My Turn: The curious case of Caitlyn Jenner
By Bruce La Rue
We live in a culture that seems unabashedly obsessed with sex, race, comedy, and celebrity, especially celebrity. We even celebrate people whose only claim to fame is … fame. Enter Bruce/Caitlyn Trans-Jenner, a lightning rod guaranteed to draw bolts of ridicule and derision. The Jenner formerly known as Bruce, a man with a remarkable record of genuine achievement and accomplishment, was once quite close to several famous-for-being-famous types. Indeed, some have speculated that trying to keep up with the Kardashians may have nudged him over the edge, and why not? Once the laird of the manor, he was relegated to the role of court eunuch. This could not have set well with one accustomed to the middle podium.
Whatever her reasons for altering her outward appearance and persona, she is entitled to her privacy, free to pursue happiness as long as no one else is harmed. Alas, by going public in grand fashion she had to expect some negative attention to go along with the accolades. Of course, in show business, negative attention is better than no attention.
First came the courage awards, followed by the mass furrowing of brows by many of us in what remains of the real world. Historically, heroes are defined by national consensus. Jenner was placed on the middle podium by a relatively small and ridiculously unrepresentative cadre of post-modern, post-sanity, pop-culture mavens. How else are we to explain Jenner beating out people that were exponentially more courageous than she?

■ SUPPLIED RECORDS:
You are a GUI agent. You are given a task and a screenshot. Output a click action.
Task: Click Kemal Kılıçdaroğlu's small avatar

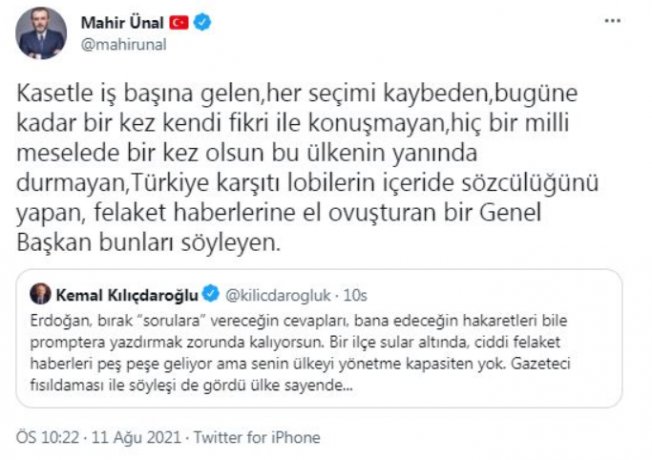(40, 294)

...

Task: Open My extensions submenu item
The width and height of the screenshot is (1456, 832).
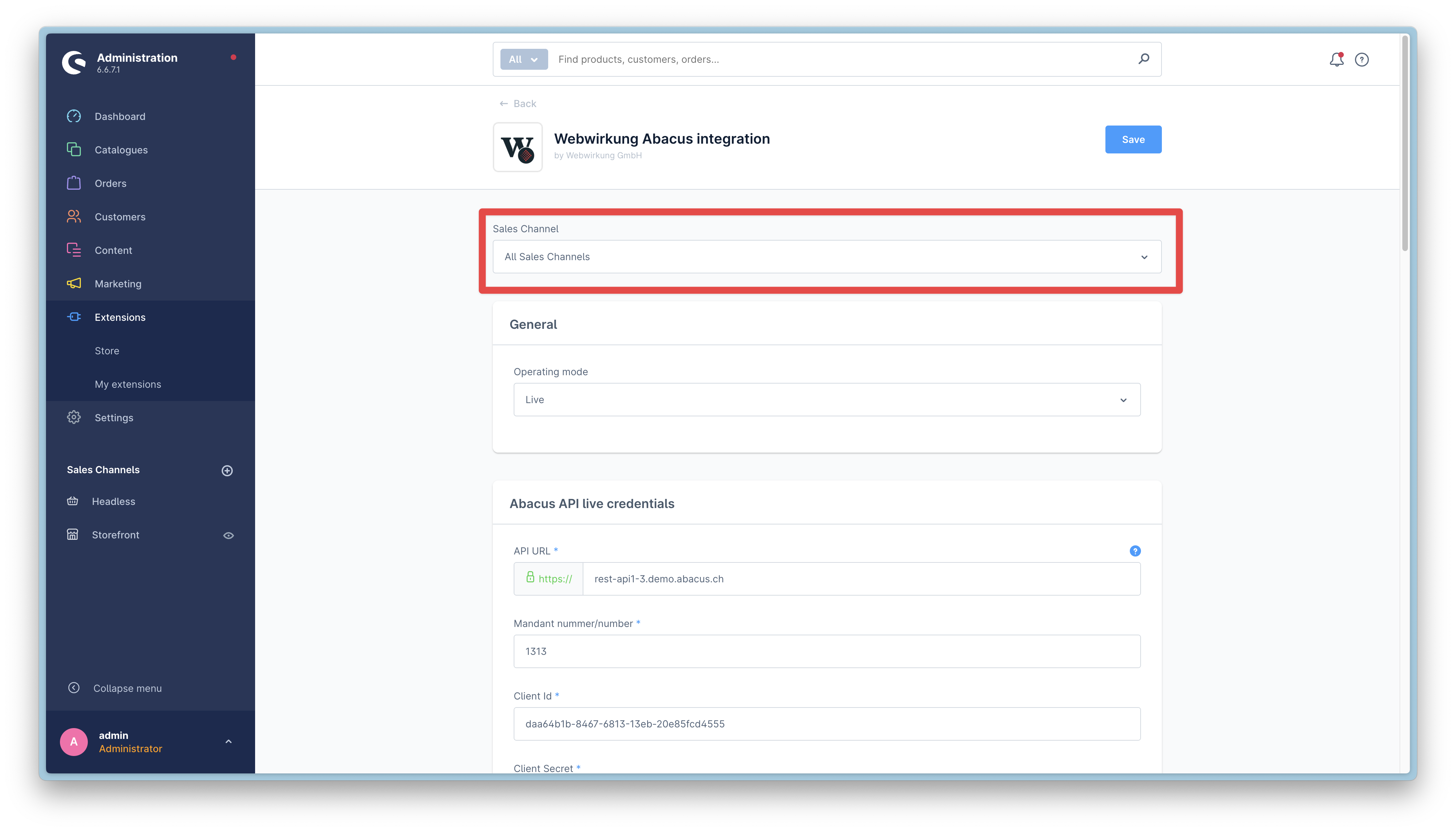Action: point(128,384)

■ WHAT THE EXERCISE ASKS: According to the column on Caitlyn Jenner, what came first after she went public? The material that comes after the column on Caitlyn Jenner has nothing to do with it.

■ ANSWER BELOW: Courage awards came first.